Another trendy word these days is “conversation.” Formerly it had one specific meaning: talk between two or among more persons. Nowadays, however, a seemingly endless number of things, some not in the least positive, is called conversation, most of which having nothing to do with exchanged utterances. If you believed what you heard or read, you would think you were living in a world of ceaseless dialogue—which, come to think, as chatter and you actually and regrettably are.

A deplorable loss is that of the sweet, harmless word “as,” which has been pretty much devoured by the omnivorous “like.” No one anymore says “as I think”; it is always “like I think,” even if you don’t particularly practice or like thinking. And I am not even thinking of that other  “like,” which now infests, like a horrible disease, almost every conversation. This may stem from insecurity: if things are introduced with a “like,” it may not be considered as committing, as binding, as they would be without it. It is making a dreadful virtue out of imprecision, and out of evasion of responsibility.

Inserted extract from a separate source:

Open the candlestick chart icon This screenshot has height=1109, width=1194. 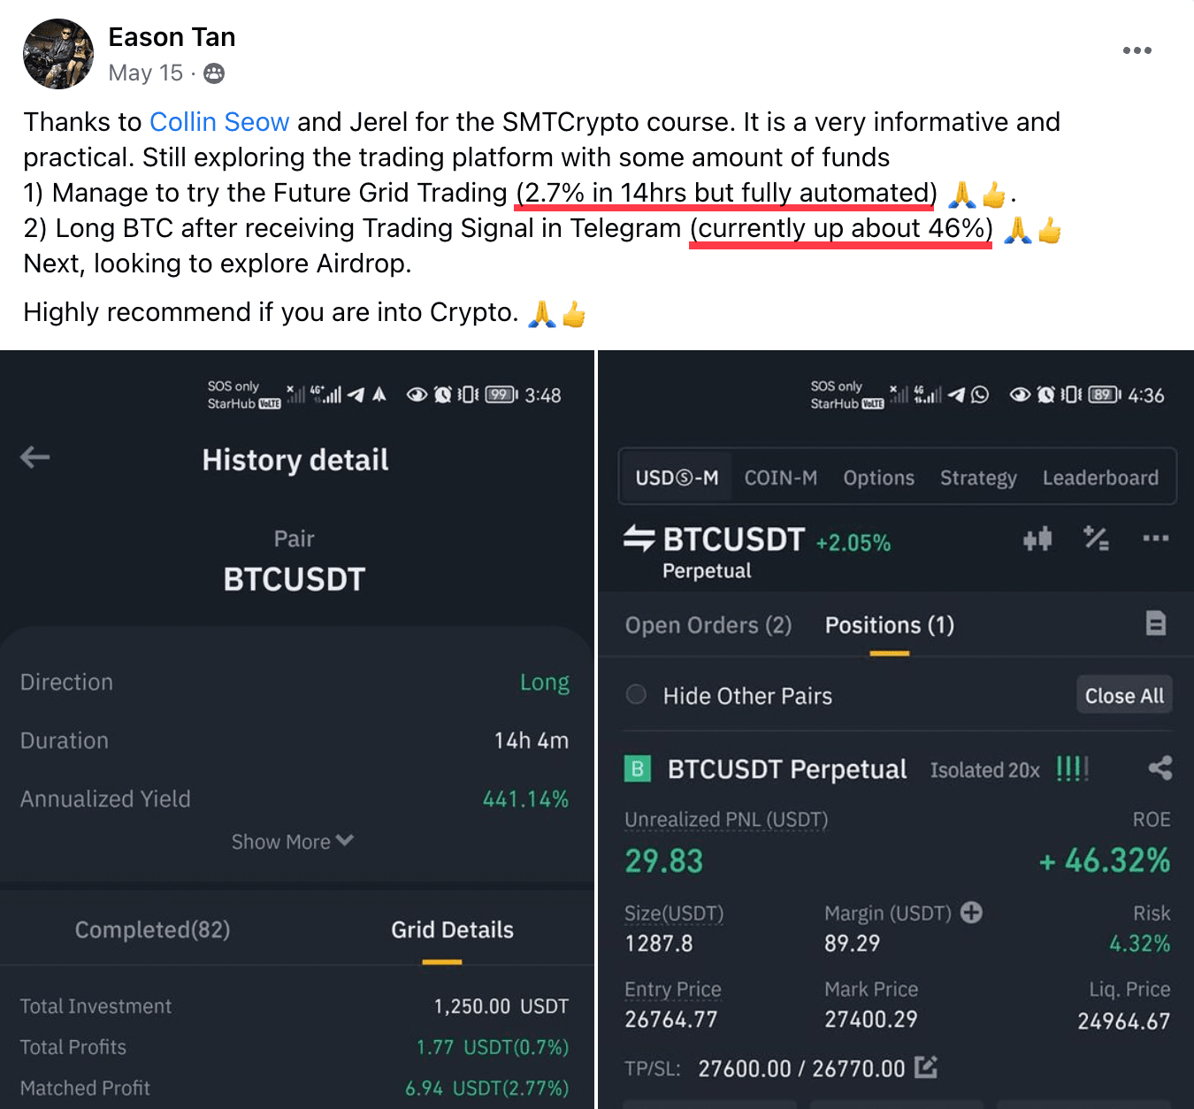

I will not go into the problem of “who” and “whom," to which Garner devotes a goodly amount of print, but I do want to register my displeasure  with one mistake that occurs fairly often in my morning New York Times, and which may also qualify as a genteelism. It is what I would call the mistaken predicate, and it goes like this, to make up an example: “He is one of those poets who is better read aloud.” What is wrong with this? The subject here is not “He,” which would take a singular “is,” but “poets,” which requires a plural “are.” Hence the correct form is “He is one of those poets who are better read aloud.” Tell that to some reasonably cultured but errant writers one reads.

Let me conclude with two ubiquitous mistakes so common in past, present, and doubtless future times. They are the nauseating “I mean” and “you know,” scattered all over speech and hopelessly redundant and useless. Presumably you mean what you are saying, so there is no need to affirm it. And if you have reasonable doubt that some knowledge is needed in your hearer; you simply have to acknowledge that a hopeful “you know” will not generate understanding; you simply have to be clearer to begin with. Peppering your talk with those clichés, however, will only annoy a cultured hearer. But if he or she is uncultured, why bother in the first place?


The trouble with being a cultured person in today’s America is that you end up underpaid if not unemployed. It helps enormously to be practical rather than cultured. In my own experience, I was practical only once in my lifetime, shortly after World War Two in the Air Force, for which I was useless, having neither the inner ear for flying nor the gift for a grease monkey. So I ended up in tasks like KP (kitchen police), in this instance chopping onions for a huge soldiery. As I and my fellow choppers started shedding tears, I came up with a grand idea: Why in hell were we issued gas masks if we don’t use them? Well, they were perfect for chopping onions, and forthwith there were no more tears for me and my fellow choppers. We must have been some sight, but, by golly, it worked: we were as dry-eyed as at those 40s comedies we saw at the movies.